Following the tradition we started last year, I'm going to share some goals that I'd like to aim for in 2012, and then when 2013 cycles around I can present myself for your congratulations, or your pointing/jeering/mocking etc.
2012 GOALS
  1. As I mentioned in my last post, in 2011 I had a slight problem with over-working myself. I didn't end up passing out or being rushed to the hospital with heart pains or any of those other melodramatic symptoms that TV characters who over-work always get, but more often than not I'd be in my Writing Cave when eight or nine in the evening rolled around, and I'd end up shoving a microwave meal in and collapsing on the sofa - and then doing the same the next day too. I saw less of friends and family, made less time for healthy outdoor activities and new experiences and reading, and generally turned into a Writing Hermit to match my Cave. So this year, I'd like to prove to myself that I can do my job WITHOUT being a hermit. In 2012, I'd like to stick to a reasonable writing schedule of no more than eight hours of work six days a week, making time for other important stuff as well.
  2. The last year has been an amazing one for this blog in every respect. My follower numbers nearly doubled, my unique visitor numbers quadrupled, and I wrote some posts that not only make me feel rather proud in terms of the discussion they generated, but which also brought in astonishing numbers of readers (The original Mary Sue post has had nearly 12,000 hits to date - for realz). Apart from a few early experiments, I've never really gone in for the traditional, accepted methods of driving traffic. I don't usually require people to follow the blog to enter giveaways, I don't take part in memes or post awards. I just write the best stuff I can come up with and try to interact with my readers in a way that shows how much I love and appreciate you - and somehow it's paid off. It's humbling and heartwarming. In 2012, I'd like to carry on posting here three times a week every week (with a few holiday/hiatuses as required) and growing my blog readership through sincerity and the pursuit of excellence.

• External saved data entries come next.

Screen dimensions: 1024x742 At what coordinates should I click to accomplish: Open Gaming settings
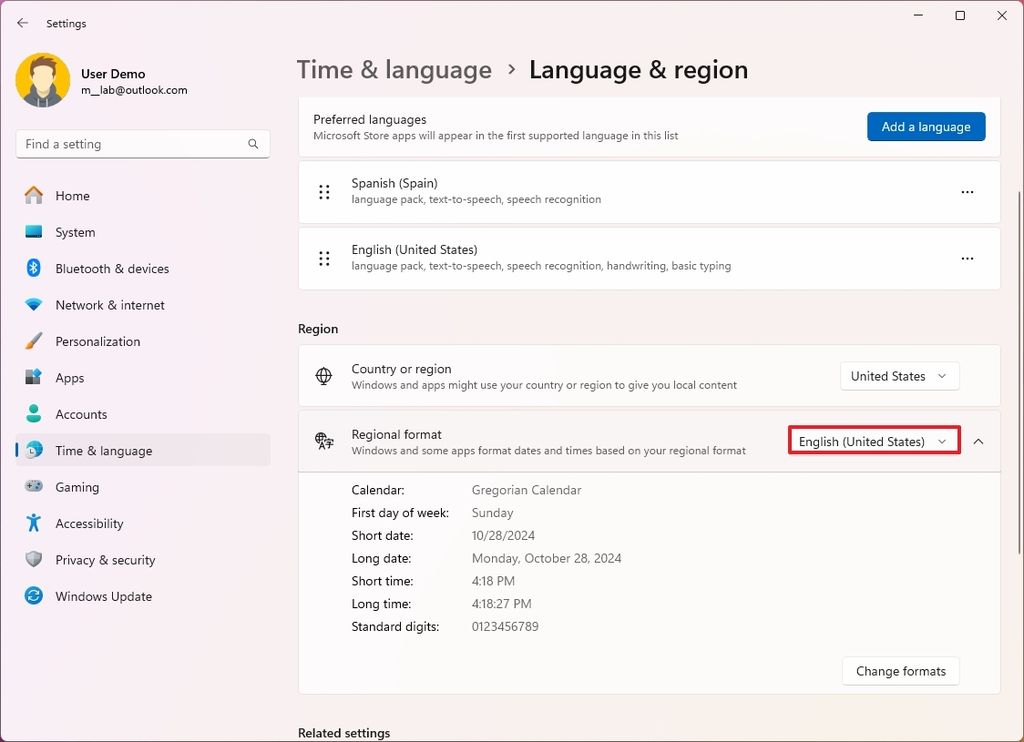pyautogui.click(x=74, y=487)
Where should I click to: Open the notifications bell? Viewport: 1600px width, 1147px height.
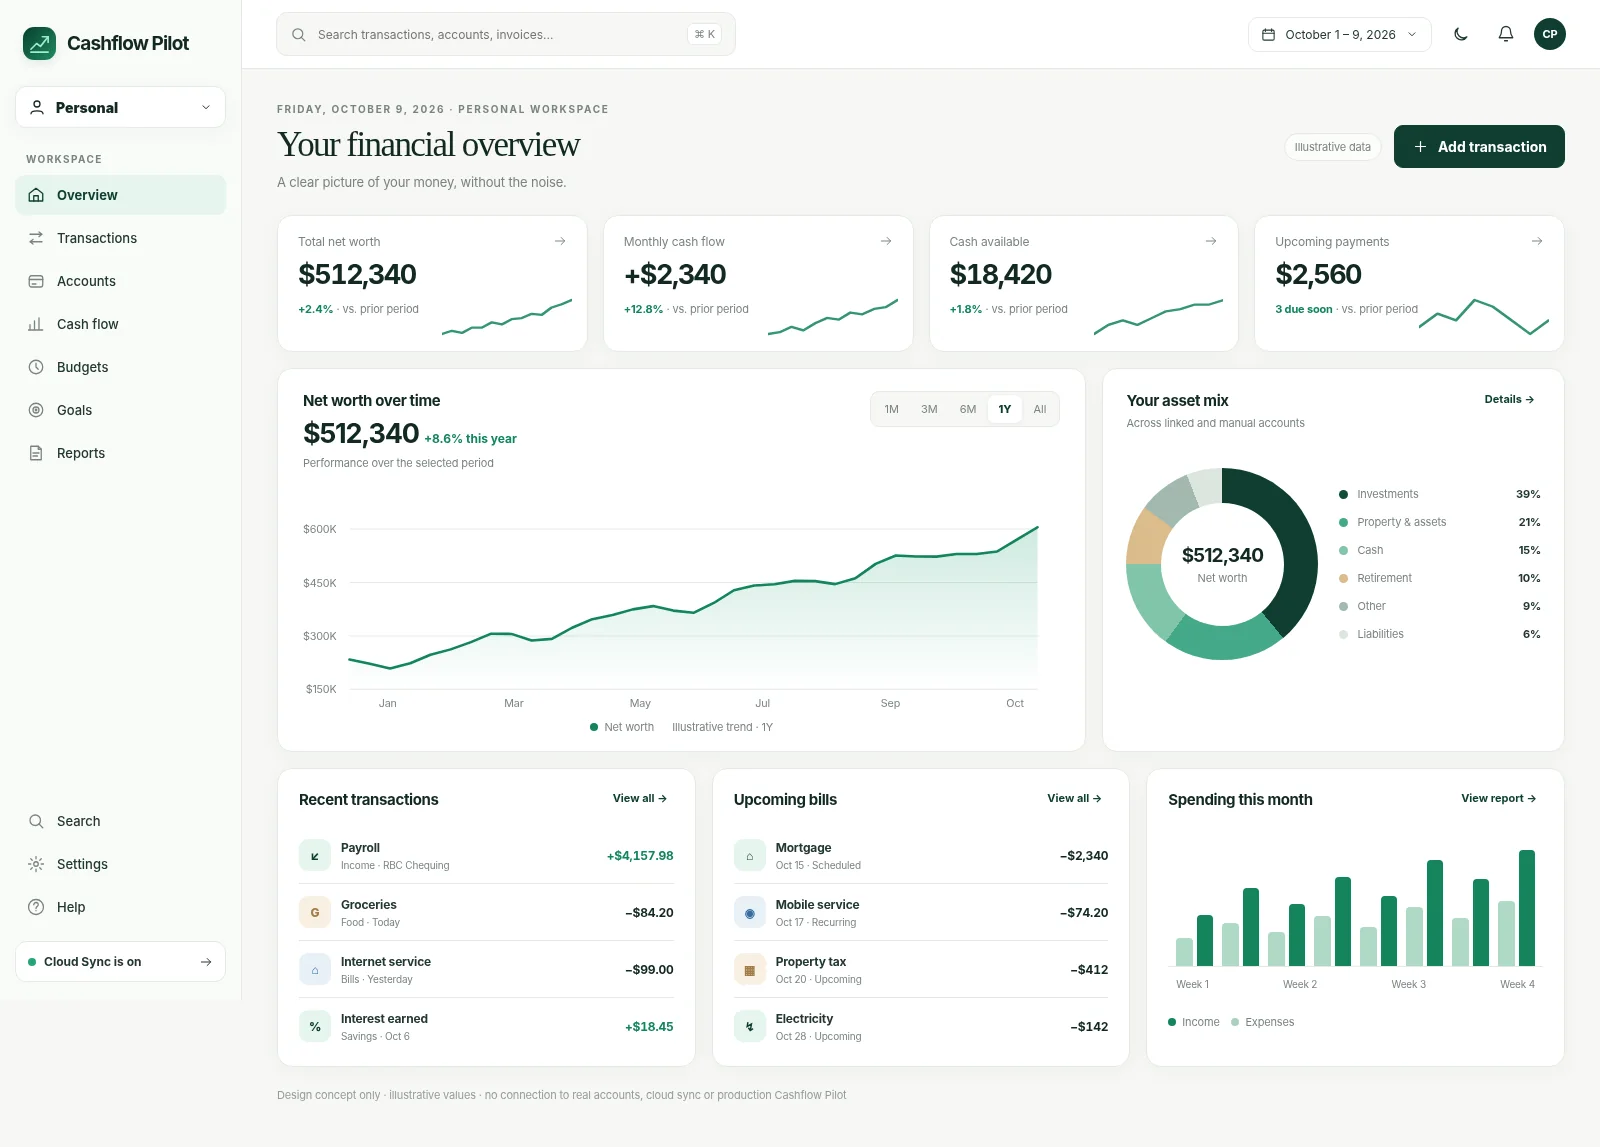click(x=1505, y=34)
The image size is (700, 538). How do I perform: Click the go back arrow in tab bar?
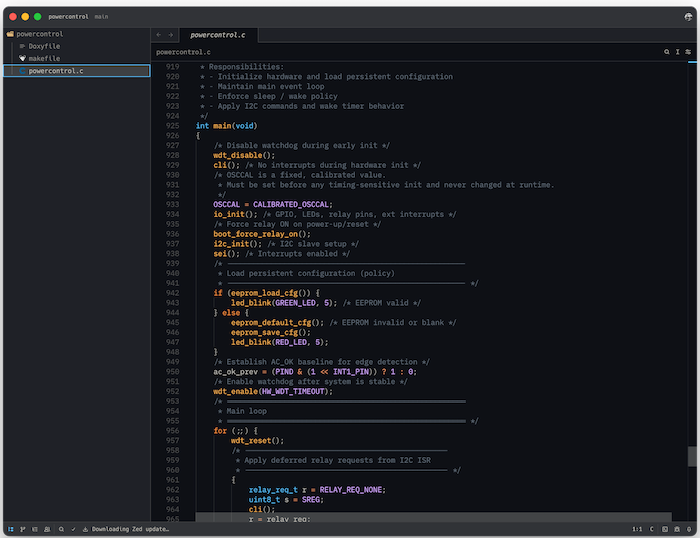158,35
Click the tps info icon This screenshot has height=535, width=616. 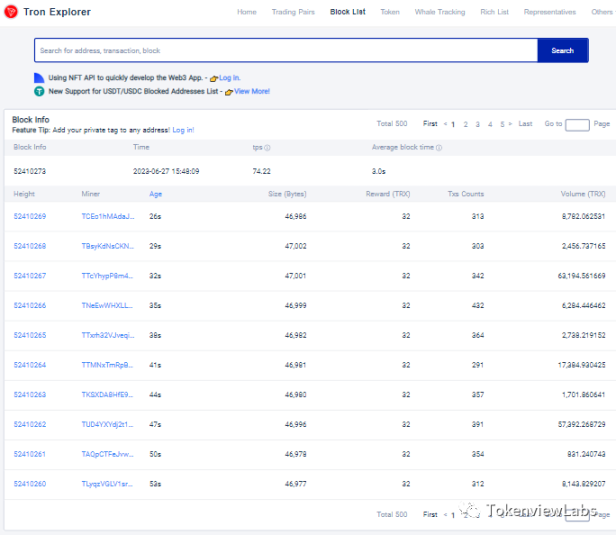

  3. I suppose this next one's fairly predictable, because I didn't manage to get to it in quite the way I wanted last year - instead of writing two completely new books, I ended up writing one new book and completely revising and revamping a book that I'd written the year before. However, it's a bit more urgent now. In order to meet the publishing schedule that's been worked out for me over the next several years, I really do need to write a book and a half in 2012. And if I'm going for a book and a half, why not go the whole hog? So: In 2012, I'd like to finally manage to write two books in twelve months.
  4. Last year I made my final goal about promoting Shadows, but this year I'm going for something a bit less fun (and probably less interesting for you - sorry!). I've just had my first full year as a full-time writer, and it's made me acutely aware that my skills as an accountant are horribly lacking. You may wonder what one thing has to do with the other. Well, as a self-employed person, I have to keep records of all my earnings and expenditures, keep receipts, and complete my own tax returns. It's been hard enough up until now, when the largest part of my income was a non-taxable grant. The coming year is going to bring me more income from my writing, which is great, but it's also going to bring me concern over voluntary VAT registration. U.S. tax payer numbers, and pay coding notices. It's vital that I stop dithering and start to really keep on top of my records. Frankly, it makes my stomach churn. In 2012, I'd like to seek out professional help with book-keeping and learn how to run myself as a proper business so that I can stop panicking about this issue all the time.
Phew. Well, that's me done. What about you guys? What would you like to aim for this year?